1. A server management method for detecting an abnormality of a server constituting a client-server system, wherein a hardware abnormality is detected by a self-diagnosis unit and a network function abnormality is detected by a network management unit when a power switch is turned on. Performing an error detection of application startup and an error detection of the operating system, recording a result of each detection, and determining an error if any one of the detection results is abnormal. Server management method.

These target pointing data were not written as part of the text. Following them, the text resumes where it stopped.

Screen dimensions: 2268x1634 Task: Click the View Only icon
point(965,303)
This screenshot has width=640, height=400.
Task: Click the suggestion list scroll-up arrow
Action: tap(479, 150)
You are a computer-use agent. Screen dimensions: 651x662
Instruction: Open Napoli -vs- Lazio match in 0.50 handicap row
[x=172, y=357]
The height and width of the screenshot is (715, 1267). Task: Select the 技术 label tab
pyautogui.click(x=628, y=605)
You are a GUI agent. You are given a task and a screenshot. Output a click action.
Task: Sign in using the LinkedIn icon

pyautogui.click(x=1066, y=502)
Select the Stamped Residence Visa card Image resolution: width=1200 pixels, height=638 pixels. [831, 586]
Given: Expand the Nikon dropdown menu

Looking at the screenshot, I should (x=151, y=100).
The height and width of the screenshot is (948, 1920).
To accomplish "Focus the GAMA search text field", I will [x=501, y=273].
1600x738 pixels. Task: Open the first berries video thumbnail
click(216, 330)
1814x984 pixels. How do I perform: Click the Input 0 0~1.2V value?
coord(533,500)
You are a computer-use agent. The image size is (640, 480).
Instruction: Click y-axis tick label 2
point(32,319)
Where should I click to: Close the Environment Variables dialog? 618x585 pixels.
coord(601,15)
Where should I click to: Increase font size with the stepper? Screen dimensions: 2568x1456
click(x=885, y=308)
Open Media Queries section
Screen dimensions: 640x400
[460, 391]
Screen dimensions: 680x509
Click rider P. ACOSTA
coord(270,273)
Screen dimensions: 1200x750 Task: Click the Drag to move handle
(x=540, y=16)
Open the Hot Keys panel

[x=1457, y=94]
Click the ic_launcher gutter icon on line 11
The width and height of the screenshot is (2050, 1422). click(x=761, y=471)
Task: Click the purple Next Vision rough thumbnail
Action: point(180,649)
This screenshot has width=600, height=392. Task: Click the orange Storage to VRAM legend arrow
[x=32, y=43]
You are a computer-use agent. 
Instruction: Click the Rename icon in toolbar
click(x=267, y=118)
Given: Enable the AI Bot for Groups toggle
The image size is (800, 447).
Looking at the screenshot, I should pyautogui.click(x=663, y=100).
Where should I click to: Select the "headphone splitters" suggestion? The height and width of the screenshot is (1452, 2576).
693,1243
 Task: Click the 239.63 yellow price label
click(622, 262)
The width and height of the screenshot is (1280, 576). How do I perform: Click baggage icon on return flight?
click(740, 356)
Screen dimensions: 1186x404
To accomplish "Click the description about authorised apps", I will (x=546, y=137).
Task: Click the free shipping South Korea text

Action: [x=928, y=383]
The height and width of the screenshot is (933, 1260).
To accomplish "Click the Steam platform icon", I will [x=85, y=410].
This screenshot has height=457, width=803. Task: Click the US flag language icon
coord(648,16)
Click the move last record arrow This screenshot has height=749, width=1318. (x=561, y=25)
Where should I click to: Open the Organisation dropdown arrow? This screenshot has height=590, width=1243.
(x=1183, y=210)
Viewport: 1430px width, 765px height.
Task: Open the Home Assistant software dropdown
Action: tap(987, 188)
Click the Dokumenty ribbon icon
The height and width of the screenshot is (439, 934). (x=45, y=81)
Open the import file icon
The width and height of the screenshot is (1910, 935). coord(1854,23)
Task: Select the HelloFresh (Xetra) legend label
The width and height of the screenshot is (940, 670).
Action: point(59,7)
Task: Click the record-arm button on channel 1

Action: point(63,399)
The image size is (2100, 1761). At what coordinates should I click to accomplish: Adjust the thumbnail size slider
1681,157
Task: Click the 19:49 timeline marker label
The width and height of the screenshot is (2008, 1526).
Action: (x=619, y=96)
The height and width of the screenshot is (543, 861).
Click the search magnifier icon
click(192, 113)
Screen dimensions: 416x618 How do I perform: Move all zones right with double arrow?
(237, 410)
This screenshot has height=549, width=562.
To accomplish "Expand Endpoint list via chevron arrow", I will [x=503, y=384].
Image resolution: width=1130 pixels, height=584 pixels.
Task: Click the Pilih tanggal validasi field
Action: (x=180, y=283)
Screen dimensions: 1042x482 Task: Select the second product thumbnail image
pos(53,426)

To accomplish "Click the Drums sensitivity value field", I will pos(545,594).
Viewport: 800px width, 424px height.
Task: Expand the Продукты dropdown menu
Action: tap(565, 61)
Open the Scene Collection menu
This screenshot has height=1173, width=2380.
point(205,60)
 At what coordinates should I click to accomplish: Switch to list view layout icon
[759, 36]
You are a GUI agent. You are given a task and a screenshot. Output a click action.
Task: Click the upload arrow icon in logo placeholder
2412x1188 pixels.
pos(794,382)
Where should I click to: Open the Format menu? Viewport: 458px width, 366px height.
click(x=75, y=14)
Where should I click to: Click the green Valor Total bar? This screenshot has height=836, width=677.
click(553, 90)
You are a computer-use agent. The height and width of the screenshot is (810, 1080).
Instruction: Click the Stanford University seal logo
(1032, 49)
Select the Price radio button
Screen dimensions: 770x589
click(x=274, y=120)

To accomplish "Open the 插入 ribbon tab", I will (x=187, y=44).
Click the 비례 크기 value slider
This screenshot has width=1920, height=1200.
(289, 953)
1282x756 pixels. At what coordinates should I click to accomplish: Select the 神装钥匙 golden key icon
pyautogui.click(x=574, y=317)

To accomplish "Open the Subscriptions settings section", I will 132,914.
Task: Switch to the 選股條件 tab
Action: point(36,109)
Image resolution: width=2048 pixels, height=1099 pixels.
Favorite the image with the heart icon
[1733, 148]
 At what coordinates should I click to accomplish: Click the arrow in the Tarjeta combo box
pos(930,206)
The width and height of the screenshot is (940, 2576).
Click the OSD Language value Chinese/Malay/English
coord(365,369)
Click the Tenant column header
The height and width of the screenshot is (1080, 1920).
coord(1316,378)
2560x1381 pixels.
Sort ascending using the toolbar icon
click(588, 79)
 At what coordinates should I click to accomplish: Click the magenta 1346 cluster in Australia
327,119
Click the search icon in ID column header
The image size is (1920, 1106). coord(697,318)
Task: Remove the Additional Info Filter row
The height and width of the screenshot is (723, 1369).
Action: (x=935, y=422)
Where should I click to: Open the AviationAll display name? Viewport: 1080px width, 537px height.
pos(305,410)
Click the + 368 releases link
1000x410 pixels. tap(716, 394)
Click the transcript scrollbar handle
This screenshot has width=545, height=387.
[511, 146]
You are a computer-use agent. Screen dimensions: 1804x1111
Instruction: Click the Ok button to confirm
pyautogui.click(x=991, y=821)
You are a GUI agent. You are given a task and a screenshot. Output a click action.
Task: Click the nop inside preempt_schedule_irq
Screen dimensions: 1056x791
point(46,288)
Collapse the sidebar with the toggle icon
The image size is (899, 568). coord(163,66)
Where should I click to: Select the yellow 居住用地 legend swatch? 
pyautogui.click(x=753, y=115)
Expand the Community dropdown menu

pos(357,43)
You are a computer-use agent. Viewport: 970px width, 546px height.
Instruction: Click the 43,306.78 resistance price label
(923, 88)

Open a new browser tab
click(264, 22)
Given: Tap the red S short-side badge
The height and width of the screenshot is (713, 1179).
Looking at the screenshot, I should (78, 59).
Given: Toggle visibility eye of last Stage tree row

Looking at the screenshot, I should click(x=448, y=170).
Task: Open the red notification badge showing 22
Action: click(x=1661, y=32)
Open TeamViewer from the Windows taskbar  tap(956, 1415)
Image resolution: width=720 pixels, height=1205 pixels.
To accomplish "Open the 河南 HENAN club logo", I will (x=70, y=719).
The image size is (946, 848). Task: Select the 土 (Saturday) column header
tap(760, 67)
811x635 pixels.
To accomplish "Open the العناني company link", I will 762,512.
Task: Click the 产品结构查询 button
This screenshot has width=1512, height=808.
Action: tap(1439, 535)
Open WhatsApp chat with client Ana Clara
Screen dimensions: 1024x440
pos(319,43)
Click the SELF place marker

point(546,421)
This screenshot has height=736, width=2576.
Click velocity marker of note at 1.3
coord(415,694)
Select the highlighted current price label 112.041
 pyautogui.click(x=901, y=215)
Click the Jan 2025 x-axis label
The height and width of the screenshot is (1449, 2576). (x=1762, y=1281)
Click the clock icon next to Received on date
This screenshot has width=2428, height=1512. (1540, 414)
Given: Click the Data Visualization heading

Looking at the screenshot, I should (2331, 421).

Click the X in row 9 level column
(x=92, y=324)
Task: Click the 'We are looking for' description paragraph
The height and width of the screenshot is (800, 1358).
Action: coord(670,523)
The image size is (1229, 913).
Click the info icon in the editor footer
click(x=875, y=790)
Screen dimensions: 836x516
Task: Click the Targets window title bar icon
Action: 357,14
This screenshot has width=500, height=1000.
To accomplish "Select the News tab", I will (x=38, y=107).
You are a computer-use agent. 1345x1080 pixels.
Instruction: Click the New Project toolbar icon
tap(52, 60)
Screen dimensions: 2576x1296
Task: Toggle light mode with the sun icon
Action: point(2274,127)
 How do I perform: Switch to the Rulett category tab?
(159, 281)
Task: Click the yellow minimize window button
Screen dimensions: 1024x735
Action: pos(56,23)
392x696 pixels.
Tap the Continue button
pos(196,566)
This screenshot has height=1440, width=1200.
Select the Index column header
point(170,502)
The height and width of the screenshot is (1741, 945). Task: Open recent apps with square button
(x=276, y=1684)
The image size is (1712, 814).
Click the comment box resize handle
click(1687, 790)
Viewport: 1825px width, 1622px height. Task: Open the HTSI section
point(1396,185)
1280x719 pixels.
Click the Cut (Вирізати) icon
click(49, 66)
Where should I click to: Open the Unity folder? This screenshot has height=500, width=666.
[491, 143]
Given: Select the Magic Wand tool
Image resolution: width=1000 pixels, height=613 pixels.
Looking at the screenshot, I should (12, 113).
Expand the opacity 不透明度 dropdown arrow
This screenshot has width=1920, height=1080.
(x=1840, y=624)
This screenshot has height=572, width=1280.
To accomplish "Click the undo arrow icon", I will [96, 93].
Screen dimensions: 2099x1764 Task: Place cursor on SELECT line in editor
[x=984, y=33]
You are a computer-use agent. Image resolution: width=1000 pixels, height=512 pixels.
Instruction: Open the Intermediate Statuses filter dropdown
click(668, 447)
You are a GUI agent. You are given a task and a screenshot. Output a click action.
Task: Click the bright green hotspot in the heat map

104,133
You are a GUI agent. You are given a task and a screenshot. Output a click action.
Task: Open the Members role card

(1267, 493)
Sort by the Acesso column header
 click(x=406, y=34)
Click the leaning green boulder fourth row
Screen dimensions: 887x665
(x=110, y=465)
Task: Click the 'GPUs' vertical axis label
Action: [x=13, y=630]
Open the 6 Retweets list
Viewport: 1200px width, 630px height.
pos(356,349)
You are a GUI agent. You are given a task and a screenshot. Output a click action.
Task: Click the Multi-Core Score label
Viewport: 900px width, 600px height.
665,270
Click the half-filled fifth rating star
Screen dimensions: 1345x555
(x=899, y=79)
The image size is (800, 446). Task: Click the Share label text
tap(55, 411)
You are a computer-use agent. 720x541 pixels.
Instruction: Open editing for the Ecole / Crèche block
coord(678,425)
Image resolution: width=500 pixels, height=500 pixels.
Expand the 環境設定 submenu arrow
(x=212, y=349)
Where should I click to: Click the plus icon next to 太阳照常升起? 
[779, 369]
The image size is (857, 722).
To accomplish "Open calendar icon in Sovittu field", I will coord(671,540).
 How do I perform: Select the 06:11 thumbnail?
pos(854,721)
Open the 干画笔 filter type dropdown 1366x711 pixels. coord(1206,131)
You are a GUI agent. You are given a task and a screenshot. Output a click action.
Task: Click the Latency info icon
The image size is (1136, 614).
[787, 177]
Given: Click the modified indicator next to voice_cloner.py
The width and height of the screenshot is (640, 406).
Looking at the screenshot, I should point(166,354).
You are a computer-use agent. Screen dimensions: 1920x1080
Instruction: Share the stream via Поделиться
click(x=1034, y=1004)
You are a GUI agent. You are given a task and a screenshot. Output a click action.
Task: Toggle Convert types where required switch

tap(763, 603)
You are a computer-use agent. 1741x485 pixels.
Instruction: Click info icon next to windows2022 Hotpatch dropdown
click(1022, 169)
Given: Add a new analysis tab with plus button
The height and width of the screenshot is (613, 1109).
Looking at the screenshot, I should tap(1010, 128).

2. The server management method according to claim 1, wherein all functions required for normal operation of each of the hardware and the network and the application and the operating system are associated with each other. The identification information is registered in a text format in advance, the identification information of each of the functions activated upon turning on the power switch is recorded, and the recorded identification information is compared with the previously registered identification information. A server management method characterized by detecting an error if they do not match.

3. The server management method according to claim 1, wherein when an error is determined, which of the detection results is abnormal is confirmed based on the record, and only the application is determined. A server management method characterized by shutting down and restarting the application if abnormal.

4. In the server management method according to any one of claims 1 to 3, when an error is determined,
A server management method, wherein each of the recorded detection results is written to a logging file.

5. In the server management method according to any one of claims 1 to 4, when an error is determined,
A server that checks which detection result is abnormal based on the record and, if the network function is normal, sends abnormality occurrence information to a preset mail address using an electronic mail. Management method.

6. In the server management method according to any one of claims 1 to 5, when an error is determined,
A server management method comprising: confirming which detection result is abnormal based on a record; and if the operating system is abnormal, performing a power switch off / on control and restarting the server.